### What the task requires
Among the entries that follow, find the lines containing the string "Enable" and copy them.

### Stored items
>>

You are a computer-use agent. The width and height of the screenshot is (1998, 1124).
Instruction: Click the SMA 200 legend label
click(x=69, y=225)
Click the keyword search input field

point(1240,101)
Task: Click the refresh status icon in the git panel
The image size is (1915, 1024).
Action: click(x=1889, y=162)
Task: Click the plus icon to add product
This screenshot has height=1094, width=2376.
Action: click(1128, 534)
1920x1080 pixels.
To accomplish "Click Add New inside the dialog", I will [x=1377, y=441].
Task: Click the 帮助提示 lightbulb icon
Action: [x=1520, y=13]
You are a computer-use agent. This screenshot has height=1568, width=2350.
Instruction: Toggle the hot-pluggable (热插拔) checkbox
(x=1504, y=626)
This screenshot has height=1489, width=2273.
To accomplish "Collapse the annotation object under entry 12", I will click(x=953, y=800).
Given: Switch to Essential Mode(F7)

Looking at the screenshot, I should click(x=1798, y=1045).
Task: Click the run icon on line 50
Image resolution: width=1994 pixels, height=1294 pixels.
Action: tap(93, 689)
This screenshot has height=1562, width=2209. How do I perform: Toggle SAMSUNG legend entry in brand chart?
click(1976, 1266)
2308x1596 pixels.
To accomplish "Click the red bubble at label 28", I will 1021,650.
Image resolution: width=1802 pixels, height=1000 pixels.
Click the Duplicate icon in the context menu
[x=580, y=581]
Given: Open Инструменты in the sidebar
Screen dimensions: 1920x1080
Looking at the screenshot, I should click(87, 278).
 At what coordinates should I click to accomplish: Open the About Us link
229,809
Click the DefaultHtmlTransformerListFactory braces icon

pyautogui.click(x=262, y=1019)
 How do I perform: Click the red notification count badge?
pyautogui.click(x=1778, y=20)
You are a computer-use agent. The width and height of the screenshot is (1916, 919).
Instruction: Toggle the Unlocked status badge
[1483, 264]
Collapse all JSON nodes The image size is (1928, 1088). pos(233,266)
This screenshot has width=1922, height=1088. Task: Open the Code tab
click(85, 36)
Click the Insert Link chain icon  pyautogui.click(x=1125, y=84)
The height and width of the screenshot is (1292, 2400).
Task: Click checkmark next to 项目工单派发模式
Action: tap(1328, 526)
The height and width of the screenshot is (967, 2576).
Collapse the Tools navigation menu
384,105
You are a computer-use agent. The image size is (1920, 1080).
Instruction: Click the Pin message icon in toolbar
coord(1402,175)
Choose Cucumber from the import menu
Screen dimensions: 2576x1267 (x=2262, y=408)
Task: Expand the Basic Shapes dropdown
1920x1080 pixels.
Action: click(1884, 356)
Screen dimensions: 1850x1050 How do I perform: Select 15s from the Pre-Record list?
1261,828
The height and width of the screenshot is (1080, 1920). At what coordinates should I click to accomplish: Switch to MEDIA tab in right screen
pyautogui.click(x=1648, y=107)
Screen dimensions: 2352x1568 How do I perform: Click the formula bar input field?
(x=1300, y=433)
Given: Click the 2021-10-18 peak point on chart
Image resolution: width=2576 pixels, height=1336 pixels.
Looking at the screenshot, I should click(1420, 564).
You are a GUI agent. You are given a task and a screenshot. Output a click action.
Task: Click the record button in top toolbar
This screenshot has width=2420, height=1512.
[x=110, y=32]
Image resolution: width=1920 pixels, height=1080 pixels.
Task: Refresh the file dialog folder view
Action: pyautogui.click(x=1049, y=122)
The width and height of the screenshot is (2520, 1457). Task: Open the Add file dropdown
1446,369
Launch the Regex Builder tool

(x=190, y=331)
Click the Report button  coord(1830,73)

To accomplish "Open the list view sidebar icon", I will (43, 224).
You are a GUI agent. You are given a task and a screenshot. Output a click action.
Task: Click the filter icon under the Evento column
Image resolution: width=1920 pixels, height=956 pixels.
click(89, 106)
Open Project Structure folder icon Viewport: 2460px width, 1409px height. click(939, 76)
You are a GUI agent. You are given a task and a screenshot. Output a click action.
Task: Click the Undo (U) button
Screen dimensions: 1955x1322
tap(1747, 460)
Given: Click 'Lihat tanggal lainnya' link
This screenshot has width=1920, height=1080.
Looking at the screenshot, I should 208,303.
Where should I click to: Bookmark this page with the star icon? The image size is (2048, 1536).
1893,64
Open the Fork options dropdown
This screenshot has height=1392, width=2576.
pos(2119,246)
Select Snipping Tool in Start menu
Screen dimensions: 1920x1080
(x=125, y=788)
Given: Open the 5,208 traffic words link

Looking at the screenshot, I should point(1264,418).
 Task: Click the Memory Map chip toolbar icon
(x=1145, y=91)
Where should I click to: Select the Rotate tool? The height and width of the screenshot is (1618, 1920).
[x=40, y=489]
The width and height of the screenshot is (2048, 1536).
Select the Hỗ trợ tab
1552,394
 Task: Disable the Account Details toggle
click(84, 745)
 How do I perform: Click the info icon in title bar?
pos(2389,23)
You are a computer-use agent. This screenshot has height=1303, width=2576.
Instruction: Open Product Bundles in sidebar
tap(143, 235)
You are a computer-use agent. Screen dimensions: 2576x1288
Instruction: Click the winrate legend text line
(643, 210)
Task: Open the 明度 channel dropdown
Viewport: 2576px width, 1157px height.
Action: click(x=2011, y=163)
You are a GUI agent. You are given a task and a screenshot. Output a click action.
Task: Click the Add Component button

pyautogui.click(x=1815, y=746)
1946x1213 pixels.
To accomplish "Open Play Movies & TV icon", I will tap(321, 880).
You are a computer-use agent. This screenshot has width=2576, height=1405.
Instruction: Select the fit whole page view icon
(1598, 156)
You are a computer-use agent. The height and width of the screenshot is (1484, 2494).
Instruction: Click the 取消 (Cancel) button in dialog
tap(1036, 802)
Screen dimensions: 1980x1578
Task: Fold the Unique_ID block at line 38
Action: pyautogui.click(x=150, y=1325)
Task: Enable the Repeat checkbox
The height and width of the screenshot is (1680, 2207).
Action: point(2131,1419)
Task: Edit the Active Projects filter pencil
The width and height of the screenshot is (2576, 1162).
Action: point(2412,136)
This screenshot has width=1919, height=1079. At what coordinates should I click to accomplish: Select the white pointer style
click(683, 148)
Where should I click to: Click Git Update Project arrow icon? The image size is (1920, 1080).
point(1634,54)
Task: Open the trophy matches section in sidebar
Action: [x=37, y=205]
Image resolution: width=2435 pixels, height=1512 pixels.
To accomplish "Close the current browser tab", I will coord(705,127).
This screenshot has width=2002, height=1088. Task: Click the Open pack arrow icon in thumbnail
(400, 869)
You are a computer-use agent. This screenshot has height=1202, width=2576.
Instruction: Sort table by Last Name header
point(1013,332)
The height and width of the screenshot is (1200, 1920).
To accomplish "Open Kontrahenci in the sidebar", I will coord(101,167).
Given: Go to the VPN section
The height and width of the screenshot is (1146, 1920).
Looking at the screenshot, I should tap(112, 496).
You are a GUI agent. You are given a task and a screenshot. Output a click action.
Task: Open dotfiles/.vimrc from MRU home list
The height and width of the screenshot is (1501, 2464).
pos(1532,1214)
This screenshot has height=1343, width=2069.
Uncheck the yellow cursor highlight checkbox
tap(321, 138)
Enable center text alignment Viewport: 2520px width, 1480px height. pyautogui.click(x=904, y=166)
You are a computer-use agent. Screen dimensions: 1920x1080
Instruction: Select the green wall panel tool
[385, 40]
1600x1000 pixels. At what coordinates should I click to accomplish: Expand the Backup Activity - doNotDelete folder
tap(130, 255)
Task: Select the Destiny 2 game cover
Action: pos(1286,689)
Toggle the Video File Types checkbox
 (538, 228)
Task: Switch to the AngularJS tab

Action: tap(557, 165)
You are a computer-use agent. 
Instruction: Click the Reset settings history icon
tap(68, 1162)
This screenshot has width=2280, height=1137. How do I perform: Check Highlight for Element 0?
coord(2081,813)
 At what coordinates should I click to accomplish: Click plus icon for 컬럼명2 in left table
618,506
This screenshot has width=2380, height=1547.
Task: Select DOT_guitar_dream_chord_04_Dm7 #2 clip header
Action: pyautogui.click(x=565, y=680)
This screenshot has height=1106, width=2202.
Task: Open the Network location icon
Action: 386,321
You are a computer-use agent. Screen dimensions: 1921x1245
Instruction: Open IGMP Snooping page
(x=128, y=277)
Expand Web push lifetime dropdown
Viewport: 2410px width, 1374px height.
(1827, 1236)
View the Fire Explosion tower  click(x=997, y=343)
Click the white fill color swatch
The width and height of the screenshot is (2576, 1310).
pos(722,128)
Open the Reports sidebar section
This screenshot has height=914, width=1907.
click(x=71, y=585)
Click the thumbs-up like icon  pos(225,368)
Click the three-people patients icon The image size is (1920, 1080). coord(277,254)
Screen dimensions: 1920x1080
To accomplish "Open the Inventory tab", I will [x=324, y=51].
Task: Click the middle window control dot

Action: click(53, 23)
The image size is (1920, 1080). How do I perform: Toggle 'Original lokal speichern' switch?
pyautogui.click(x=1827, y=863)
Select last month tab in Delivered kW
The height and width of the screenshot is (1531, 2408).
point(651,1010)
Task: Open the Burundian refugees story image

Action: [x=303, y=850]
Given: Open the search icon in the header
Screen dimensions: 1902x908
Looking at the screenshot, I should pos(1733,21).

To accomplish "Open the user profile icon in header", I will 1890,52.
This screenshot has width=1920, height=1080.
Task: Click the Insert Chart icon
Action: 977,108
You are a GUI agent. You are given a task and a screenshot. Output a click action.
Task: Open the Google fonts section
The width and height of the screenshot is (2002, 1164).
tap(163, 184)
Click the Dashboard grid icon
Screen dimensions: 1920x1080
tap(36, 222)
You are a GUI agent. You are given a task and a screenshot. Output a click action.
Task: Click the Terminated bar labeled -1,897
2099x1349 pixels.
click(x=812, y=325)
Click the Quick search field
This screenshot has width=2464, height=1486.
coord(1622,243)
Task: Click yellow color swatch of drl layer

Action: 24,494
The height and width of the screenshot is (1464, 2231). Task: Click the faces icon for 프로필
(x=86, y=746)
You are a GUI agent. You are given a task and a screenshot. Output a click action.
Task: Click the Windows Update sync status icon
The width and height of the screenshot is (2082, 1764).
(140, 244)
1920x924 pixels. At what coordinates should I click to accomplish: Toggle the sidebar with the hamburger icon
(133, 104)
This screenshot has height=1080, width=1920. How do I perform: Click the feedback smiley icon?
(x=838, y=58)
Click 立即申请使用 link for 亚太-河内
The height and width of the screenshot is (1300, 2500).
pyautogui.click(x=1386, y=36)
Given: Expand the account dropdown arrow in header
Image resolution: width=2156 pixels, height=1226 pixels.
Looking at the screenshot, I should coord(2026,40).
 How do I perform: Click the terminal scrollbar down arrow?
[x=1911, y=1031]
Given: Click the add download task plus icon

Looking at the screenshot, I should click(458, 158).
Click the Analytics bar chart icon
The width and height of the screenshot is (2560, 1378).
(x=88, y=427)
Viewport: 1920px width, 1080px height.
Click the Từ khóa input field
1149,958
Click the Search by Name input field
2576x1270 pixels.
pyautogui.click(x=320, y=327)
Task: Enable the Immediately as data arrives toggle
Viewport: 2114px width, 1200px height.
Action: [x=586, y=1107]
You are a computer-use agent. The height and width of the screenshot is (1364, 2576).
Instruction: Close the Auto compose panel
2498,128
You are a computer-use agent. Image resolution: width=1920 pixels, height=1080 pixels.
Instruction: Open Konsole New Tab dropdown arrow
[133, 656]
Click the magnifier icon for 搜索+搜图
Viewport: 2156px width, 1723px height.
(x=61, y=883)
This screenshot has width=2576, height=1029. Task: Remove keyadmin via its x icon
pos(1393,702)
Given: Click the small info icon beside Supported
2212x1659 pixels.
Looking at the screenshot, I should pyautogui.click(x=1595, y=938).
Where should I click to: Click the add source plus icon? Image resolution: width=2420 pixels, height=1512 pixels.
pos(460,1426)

<<

### Task solution
Task: Enable the Repeat checkbox
Enable center text alignment Viewport: 2520px width, 1480px height. pyautogui.click(x=904, y=166)
Task: Enable the Immediately as data arrives toggle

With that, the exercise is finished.